----- LISTED RECORDS
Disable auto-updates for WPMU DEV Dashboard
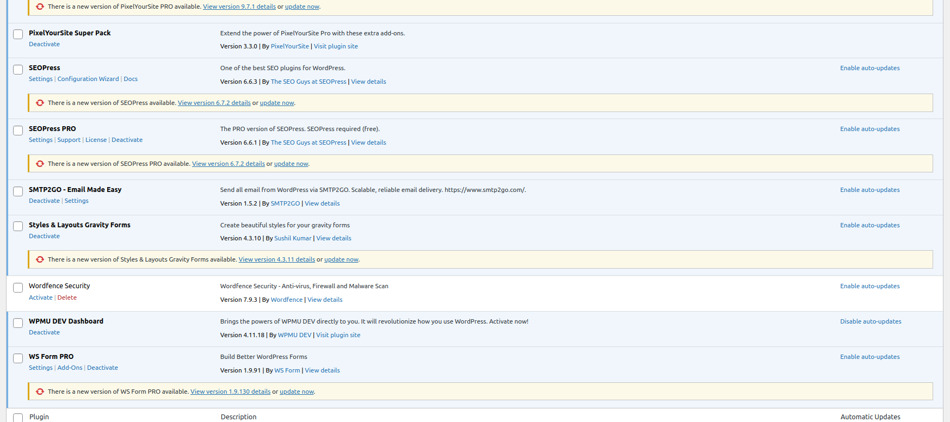pyautogui.click(x=870, y=321)
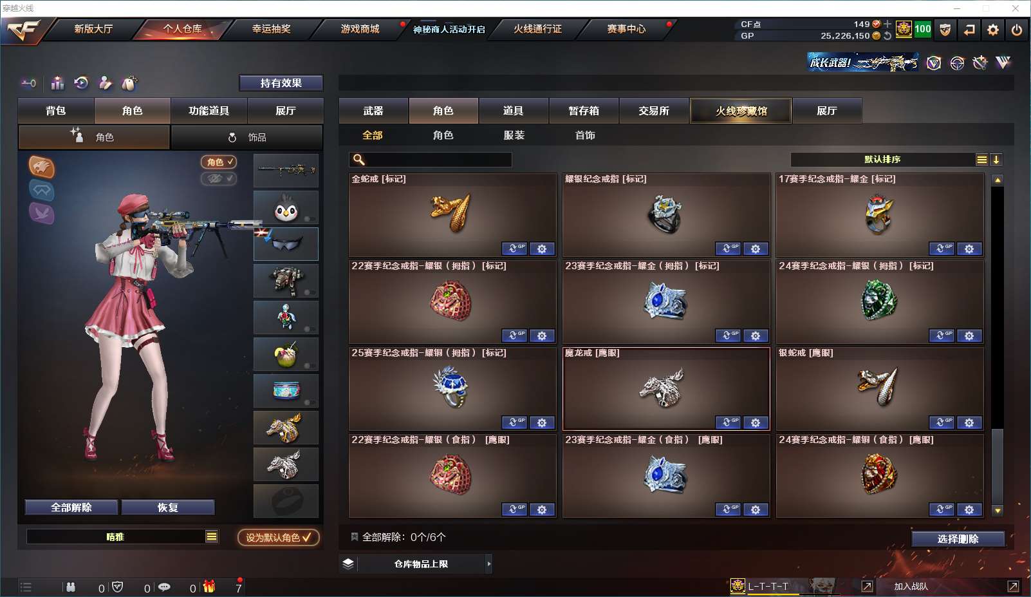This screenshot has width=1031, height=597.
Task: Click the orange return arrow icon
Action: click(969, 30)
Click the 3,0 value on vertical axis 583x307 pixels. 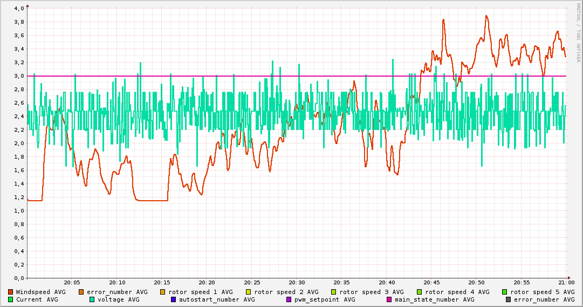pyautogui.click(x=19, y=76)
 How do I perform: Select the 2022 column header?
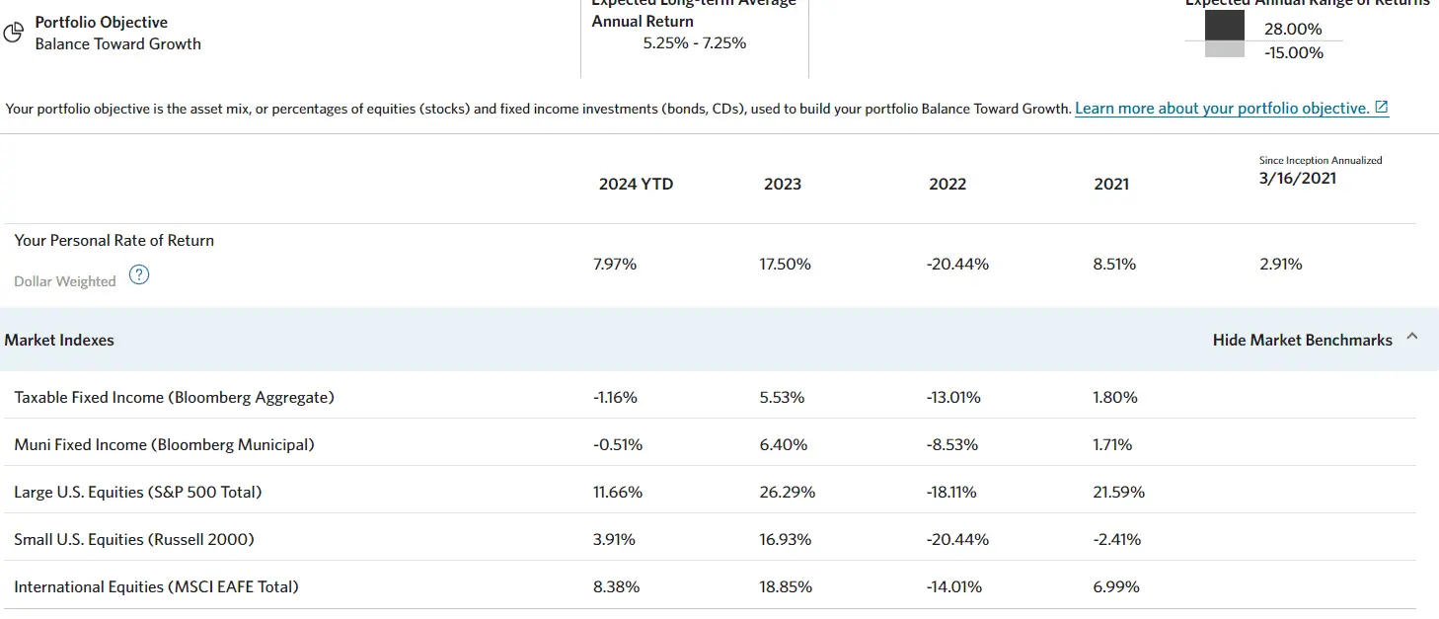coord(947,184)
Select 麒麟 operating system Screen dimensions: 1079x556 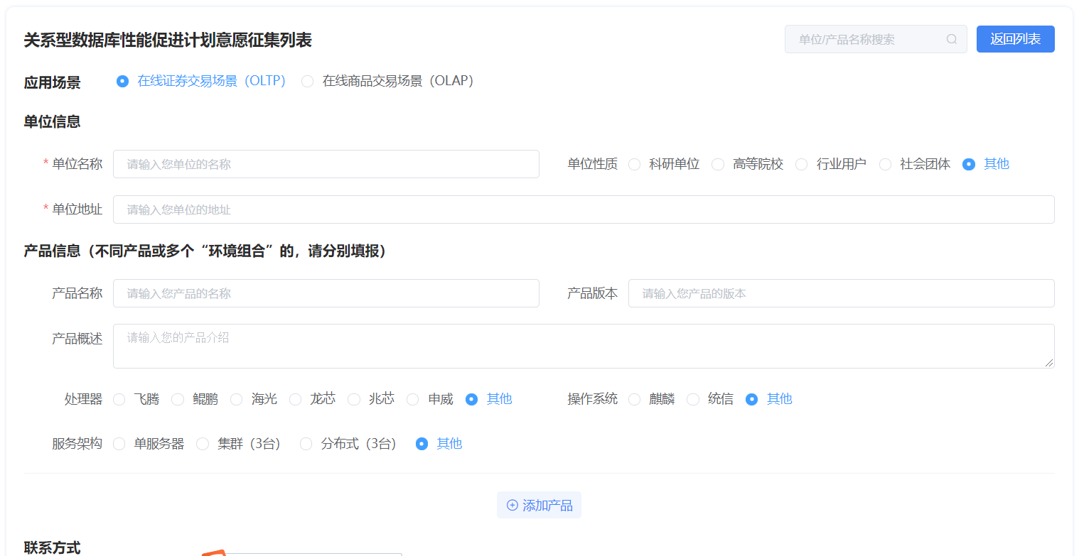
----------
◆ **TASK BRIEF**
Reproduce precisely the lines of the listing above, from the line containing "How do I perform: Select" to the last line, both ends included. Pictures are to be omitted.

◆ **ANSWER SPACE**
 How do I perform: Select the 2022 column header?
coord(947,184)
Select 麒麟 operating system Screen dimensions: 1079x556 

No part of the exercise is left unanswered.